Print the data below, character for character, from its first line through the line containing "click(x=790, y=255)".

- Materials provided
==========

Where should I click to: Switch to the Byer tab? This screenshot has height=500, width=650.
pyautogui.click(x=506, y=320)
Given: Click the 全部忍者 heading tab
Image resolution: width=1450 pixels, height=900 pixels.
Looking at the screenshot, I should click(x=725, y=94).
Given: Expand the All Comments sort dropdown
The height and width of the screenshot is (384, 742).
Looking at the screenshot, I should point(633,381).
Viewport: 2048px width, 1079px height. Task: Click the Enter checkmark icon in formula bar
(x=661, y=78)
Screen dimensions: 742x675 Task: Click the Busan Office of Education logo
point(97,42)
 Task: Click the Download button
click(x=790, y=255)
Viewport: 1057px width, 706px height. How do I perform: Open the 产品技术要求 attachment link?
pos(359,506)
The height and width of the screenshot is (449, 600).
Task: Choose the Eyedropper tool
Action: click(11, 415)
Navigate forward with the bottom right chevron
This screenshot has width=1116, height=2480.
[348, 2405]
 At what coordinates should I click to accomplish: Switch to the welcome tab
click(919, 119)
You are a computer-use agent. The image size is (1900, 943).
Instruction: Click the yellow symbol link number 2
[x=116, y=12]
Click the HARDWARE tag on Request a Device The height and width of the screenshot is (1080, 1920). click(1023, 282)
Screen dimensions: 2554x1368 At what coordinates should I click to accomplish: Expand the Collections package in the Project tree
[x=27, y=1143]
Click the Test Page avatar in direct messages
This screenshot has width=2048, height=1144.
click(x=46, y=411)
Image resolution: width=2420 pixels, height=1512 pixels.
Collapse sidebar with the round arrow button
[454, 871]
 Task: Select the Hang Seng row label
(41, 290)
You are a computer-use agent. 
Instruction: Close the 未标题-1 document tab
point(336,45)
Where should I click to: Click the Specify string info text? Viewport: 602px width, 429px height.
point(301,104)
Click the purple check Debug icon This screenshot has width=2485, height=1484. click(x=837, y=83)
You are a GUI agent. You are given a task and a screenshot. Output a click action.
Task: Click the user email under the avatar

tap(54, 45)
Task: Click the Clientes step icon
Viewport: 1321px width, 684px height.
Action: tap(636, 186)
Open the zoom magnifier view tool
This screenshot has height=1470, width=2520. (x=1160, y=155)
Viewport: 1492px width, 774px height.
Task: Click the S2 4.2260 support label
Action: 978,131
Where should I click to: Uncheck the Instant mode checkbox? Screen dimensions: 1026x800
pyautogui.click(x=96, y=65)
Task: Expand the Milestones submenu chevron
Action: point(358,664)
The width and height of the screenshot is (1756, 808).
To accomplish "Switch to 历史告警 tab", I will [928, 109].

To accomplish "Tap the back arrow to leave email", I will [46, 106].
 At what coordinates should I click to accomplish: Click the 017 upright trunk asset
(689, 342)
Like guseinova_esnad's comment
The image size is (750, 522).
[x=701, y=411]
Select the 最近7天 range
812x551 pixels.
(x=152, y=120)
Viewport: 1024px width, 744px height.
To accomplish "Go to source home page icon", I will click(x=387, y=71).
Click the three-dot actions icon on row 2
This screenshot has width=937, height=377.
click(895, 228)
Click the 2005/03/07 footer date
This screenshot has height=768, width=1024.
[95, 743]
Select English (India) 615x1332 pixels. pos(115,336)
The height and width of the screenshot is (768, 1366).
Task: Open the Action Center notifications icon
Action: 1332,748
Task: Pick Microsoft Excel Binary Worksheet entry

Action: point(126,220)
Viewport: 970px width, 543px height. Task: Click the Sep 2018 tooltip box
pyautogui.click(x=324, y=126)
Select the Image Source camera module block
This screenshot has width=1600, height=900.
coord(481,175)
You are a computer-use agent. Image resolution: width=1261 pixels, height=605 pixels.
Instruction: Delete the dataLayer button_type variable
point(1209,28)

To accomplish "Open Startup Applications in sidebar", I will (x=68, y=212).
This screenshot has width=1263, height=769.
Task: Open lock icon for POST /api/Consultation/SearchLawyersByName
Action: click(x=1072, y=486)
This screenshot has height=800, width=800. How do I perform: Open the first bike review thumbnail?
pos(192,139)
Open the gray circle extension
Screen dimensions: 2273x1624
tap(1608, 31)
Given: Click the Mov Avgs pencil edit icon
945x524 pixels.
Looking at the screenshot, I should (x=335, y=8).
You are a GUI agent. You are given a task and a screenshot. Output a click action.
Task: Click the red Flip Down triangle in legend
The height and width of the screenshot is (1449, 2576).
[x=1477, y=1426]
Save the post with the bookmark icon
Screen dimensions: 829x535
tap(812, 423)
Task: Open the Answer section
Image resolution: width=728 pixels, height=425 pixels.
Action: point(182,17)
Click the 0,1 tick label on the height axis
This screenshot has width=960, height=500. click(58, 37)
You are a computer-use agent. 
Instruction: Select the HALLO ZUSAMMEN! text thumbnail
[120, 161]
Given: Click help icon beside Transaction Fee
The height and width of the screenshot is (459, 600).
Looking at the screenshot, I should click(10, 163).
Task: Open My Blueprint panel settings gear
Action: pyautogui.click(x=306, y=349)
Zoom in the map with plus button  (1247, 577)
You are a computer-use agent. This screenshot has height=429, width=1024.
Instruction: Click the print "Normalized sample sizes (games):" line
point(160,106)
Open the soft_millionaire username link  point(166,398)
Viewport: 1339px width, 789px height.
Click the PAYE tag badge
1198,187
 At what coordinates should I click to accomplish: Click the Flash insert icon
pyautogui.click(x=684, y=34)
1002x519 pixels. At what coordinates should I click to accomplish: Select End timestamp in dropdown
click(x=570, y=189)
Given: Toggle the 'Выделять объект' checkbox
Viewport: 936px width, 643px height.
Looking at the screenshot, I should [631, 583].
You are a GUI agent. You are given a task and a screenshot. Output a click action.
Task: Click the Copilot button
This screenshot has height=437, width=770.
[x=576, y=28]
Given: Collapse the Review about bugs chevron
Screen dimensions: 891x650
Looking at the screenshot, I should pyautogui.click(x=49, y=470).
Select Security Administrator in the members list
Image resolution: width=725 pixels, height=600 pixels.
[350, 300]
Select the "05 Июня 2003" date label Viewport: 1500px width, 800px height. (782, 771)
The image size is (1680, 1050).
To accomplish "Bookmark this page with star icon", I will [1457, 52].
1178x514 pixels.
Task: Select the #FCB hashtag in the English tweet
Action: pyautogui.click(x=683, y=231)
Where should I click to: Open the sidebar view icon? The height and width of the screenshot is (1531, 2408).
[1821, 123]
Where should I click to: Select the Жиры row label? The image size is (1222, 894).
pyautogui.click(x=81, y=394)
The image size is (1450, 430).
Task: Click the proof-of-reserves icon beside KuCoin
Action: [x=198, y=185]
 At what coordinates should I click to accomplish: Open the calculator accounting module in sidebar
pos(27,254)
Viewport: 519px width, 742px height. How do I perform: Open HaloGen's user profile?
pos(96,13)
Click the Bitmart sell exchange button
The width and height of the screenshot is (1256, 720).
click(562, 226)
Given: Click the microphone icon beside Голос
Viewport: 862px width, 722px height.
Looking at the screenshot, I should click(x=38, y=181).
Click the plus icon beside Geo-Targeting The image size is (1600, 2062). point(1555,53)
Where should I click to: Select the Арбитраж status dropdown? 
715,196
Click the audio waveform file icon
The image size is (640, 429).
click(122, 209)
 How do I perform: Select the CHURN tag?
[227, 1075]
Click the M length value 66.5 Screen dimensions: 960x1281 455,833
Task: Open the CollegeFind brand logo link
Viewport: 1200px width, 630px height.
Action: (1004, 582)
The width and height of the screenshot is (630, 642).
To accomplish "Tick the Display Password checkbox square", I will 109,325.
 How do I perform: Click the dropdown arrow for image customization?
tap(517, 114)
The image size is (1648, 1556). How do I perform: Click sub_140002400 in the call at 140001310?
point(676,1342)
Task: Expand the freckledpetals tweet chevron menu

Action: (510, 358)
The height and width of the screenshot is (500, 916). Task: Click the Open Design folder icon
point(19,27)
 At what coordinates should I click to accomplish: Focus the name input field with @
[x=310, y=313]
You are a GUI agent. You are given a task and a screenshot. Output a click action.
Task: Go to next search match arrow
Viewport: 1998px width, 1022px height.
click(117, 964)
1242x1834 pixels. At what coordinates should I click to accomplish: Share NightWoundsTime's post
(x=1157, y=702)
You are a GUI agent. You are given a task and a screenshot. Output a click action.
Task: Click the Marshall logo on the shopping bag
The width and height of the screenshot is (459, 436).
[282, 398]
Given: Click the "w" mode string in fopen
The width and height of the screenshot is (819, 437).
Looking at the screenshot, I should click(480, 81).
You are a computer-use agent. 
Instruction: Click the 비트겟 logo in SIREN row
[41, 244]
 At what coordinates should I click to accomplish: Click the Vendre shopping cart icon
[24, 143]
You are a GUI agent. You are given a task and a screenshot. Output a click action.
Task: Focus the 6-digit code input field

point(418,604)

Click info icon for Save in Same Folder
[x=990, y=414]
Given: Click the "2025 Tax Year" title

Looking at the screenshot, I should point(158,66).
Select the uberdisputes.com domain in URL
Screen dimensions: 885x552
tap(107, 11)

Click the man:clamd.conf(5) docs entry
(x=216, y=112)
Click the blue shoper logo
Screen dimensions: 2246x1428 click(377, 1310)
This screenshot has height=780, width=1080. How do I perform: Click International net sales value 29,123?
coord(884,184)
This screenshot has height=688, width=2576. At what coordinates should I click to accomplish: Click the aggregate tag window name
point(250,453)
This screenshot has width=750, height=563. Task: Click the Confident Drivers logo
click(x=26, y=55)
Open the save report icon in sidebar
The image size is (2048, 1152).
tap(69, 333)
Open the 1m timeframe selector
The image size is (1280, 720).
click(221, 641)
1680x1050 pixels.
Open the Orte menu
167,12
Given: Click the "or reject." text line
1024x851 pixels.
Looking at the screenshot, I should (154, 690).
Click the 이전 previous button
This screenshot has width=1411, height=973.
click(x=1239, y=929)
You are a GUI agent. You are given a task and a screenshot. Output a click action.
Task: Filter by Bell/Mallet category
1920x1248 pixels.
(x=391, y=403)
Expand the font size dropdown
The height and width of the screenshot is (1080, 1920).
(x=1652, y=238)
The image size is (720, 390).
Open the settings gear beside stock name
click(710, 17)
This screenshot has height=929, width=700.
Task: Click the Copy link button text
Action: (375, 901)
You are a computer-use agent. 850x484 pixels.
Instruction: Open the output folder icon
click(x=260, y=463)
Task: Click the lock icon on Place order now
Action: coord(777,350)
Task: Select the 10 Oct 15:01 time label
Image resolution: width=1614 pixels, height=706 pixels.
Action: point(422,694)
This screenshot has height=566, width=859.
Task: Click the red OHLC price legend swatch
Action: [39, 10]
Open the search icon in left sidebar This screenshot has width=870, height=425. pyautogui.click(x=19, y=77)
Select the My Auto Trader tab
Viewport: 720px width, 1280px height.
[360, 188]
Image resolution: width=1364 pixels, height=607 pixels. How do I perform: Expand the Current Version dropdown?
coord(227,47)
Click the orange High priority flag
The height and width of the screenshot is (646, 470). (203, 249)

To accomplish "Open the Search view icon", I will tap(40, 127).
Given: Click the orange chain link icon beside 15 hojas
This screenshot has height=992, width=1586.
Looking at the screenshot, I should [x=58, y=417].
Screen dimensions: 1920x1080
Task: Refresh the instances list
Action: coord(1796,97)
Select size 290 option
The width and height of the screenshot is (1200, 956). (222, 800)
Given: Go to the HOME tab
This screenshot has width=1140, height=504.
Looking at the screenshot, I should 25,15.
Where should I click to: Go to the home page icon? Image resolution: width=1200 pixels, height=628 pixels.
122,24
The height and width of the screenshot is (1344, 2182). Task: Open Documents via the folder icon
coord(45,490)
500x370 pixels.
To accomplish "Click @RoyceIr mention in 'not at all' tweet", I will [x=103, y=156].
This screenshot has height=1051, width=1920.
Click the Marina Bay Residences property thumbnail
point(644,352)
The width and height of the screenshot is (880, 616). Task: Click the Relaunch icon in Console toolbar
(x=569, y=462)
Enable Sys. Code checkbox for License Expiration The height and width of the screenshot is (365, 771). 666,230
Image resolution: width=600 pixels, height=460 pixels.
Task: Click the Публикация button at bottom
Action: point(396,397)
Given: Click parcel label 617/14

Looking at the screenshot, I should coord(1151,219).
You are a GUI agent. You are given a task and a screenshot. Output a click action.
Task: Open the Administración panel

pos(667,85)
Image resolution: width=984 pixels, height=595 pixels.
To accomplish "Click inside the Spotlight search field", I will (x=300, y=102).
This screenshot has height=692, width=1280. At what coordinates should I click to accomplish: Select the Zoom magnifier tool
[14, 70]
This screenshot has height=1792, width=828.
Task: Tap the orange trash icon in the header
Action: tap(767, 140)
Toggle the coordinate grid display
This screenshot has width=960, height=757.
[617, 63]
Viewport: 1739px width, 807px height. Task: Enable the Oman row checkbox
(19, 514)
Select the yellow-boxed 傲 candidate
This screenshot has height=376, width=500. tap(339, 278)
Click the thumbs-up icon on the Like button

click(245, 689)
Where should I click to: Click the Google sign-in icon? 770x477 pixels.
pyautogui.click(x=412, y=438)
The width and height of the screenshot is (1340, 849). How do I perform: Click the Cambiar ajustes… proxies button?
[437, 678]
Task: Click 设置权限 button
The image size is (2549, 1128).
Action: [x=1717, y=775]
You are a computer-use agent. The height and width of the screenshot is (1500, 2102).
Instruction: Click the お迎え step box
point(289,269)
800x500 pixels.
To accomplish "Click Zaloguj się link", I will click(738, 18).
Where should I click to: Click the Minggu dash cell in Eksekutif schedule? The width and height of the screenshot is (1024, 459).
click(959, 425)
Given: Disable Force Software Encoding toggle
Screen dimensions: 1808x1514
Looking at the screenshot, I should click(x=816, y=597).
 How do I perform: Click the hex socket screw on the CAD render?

==========

- Solution to the exercise
Where should I click to: Switch to the Byer tab? This screenshot has height=500, width=650.
pyautogui.click(x=506, y=320)
Given: Click the 全部忍者 heading tab
Image resolution: width=1450 pixels, height=900 pixels.
Looking at the screenshot, I should click(x=725, y=94).
Given: Expand the All Comments sort dropdown
The height and width of the screenshot is (384, 742).
Looking at the screenshot, I should point(633,381).
Viewport: 2048px width, 1079px height. Task: Click the Enter checkmark icon in formula bar
(x=661, y=78)
Screen dimensions: 742x675 Task: Click the Busan Office of Education logo
point(97,42)
 Task: Click the Download button
click(x=790, y=255)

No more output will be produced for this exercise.